Carece de sentido que la actual España pida perdón por las barrabasadas de Hernán Cortés porque España como tal no existía en el siglo XVI. Para ser más preciso: no existe el continuum de una identidad política, institucional o axiológica que justifique solicitar un perdón o ser perdonado. Por otra parte, y como señaló una vez el profesor Alvarez Junco, habría que empezar por saber a quién se tendría que pedir perdón: “¿Los herederos de los españoles que se quedaron en la península tendríamos que pedir perdón a los herederos de los españoles que se fueron a América?” El historiador ha observado agudamente que la terrible situación de México en la actualidad guarda mucha más relación con los sesenta años de mandarinazgo del Partido Revolucionario Institucional y los hasta ahora frustrados intentos de democratizar el país que con la acción de los conquistadores españoles. Con esto bastaría para no seguir perdiendo el tiempo en este ocioso asunto, que por lo general, y desde luego en este caso, no es más que el trampantojo ideológico del peor nacionalismo. Por ejemplo, el de Andrés Manuel López Obrador, que en esto sigue las huellas más tramposas y elementales del priísmo, “politizando la historia, subordinando el interés general del conocimiento a sus intereses políticos particulares”, como apunta Enrique Krauze, para el que la relevante obra historiográfica del presidente mexicano “presenta un desfile de héroes que viene a culminar en él”. Una historiografía con aciertos aislados y algunas páginas memorables, pero que AMLO articula y considera no como un trabajo científico, sino como un oráculo político, como su evangelio personal.

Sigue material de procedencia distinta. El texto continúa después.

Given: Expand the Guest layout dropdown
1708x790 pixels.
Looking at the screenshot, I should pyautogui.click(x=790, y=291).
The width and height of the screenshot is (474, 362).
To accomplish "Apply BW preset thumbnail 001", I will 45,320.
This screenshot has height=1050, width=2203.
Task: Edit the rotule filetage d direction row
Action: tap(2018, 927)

Contra lo que ocurría hace apenas una década hoy, sorprendentemente, se replica a esta cansina bobada («¡España es culpable!») y lo hace además una derecha que en lugar de denunciar la superchería, pasa a sumarse a ella encantada, porque lo toma como un episodio de la guerra cultural que está decidida a ganar. Ni el Papa de Roma se escapa a su reacción de dignidad ofendida: Díaz Ayuso parece dispuesta a pasarse al protestantismo (como los de Ciudadanos se pasan al PP) para defender el honor de España. Los comentarios de José María Aznar lo excluyen de cualquier club de cuñados que se respete a sí mismo. Para ganar definitivamente la competición, el alcalde de Madrid, José Luis Martínez Almeida, aseveró que estaba “muy orgullo del descubrimiento y conquista de América”. ¿Cómo puede estar uno orgulloso de conquistar nada a sangre y fuego, despanzurrando personas, sociedades y culturas, sobre todo, si no tiene en realidad ninguna puñetera relación con estas barbaridades? ¿Pizarro y Cortés fueron delegados del Instituto Cervantes en Perú y Méjico? ¿Qué relación puede establecerse entre Carlos V y Felipe VI o entre un conjunto patrimonial de reinos y señoríos y un Estado moderno dotado de una democracia parlamentaria?
Esta derecha encorajinada se nutre de una literatura apologética (y no siempre estrictamente historiográfica) como Imperiofobia, de María Elvira Roca Barea o Madre patria, de Marcelo Gullo Omodeo. Libros que desmontan más o menos eficazmente la propaganda y contrapropaganda que se dedicó al colonialismo español y al Imperio de los Austrias, pero cuyo afán vindicador es tan ardiente que consume cualquier evidencia de las monstruosidades cometidas por los responsables del control político-militar y la colonización en América y la Inquisición en España. Lo quieran o no sus autores, estos textos proveen de un material muy útil para la legitimación de resurrecciones ideológicas a favor de la reivindicación de un pasado patrióticamente idealizado. Pero ni yo, ni usted lector, ni el Gobierno español somos responsables de las matanzas de Cortés ni AMLO ni los millones de indigentes que sobreviven en Ciudad México lo son de los sacrificios humanos de los mayas. Nuestra tarea es comprender el pasado para reconocer el presente y mejorarlo, entre todos, para un futuro que habiten hombres y mujeres libres, no fantasmas en nómina.